▶ _ASSIGNMENT_:
Search the data for "checkbox". Return each matching line.

*** AVAILABLE DATA ***

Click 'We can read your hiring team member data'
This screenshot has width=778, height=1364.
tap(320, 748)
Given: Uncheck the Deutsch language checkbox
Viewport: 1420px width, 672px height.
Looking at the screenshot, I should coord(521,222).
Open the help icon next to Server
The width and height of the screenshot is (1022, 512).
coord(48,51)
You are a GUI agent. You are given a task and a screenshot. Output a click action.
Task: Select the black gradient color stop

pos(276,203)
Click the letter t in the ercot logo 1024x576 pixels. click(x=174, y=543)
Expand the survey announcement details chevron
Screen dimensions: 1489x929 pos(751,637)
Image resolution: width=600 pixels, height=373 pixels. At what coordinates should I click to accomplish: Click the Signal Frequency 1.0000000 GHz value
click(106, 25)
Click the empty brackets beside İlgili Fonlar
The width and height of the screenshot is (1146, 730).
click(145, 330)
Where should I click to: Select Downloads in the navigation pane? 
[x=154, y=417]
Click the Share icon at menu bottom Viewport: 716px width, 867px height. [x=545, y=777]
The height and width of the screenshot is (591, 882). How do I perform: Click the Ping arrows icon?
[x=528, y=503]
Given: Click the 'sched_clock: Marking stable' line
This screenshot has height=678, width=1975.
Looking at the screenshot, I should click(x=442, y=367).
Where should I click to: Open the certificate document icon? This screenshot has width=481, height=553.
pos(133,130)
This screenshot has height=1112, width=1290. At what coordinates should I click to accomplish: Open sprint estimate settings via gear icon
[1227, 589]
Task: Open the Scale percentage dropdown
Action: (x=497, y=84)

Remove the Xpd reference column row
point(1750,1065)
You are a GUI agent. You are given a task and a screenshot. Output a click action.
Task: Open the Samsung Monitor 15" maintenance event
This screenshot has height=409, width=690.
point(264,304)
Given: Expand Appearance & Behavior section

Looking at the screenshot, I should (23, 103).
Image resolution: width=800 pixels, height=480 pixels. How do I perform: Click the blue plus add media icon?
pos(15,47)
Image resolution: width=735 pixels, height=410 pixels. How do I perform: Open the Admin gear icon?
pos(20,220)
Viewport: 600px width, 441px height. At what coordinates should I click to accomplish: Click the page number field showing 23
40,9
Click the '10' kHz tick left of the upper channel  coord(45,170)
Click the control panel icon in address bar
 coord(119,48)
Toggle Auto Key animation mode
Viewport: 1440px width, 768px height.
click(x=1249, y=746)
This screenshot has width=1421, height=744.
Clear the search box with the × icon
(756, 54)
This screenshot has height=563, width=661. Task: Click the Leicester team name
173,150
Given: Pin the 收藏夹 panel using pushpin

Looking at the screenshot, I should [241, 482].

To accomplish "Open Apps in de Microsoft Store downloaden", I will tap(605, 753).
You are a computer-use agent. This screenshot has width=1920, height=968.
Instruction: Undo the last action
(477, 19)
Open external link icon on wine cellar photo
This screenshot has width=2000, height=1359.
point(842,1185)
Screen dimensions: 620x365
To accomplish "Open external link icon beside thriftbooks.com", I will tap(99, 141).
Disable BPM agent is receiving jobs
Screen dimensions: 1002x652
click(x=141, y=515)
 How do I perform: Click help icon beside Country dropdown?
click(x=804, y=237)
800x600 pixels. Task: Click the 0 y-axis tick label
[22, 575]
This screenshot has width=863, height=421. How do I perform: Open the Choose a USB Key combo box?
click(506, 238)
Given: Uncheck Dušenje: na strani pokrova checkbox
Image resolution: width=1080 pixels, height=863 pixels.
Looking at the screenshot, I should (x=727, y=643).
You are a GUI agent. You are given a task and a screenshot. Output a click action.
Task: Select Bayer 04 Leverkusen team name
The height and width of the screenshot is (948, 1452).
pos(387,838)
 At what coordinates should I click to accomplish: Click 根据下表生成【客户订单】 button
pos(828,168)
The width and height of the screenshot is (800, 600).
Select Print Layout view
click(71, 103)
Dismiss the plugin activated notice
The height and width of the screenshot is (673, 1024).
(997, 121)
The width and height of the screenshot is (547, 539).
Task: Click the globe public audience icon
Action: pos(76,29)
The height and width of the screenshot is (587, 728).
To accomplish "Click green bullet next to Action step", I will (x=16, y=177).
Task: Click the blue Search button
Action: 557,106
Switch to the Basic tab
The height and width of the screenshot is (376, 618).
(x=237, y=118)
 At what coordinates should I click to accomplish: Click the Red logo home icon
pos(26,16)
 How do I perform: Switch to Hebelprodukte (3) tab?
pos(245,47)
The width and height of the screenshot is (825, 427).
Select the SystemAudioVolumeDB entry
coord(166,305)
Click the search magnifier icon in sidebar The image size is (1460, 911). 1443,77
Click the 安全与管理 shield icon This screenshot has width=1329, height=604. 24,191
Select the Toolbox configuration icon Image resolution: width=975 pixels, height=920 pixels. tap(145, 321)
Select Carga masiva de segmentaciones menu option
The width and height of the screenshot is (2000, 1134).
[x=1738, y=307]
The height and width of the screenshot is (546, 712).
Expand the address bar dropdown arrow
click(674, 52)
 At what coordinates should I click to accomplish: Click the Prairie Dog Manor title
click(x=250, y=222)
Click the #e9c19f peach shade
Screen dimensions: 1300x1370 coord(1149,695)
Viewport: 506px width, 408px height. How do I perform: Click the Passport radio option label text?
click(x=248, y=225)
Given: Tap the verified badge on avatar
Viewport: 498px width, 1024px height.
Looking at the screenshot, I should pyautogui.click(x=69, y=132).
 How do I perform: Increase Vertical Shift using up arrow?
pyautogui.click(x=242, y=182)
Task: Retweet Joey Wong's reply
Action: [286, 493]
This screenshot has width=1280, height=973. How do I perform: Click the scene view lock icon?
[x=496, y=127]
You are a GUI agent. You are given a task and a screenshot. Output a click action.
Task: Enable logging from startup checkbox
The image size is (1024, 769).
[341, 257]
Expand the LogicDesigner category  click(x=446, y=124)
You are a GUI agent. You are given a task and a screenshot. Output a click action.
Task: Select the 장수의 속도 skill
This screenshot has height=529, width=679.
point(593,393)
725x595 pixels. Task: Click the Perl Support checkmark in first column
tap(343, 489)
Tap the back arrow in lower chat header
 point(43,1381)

*** End of AVAILABLE DATA ***

▶ _ANSWER FOR THE TASK_:
Given: Uncheck the Deutsch language checkbox
Given: Uncheck Dušenje: na strani pokrova checkbox
Task: Enable logging from startup checkbox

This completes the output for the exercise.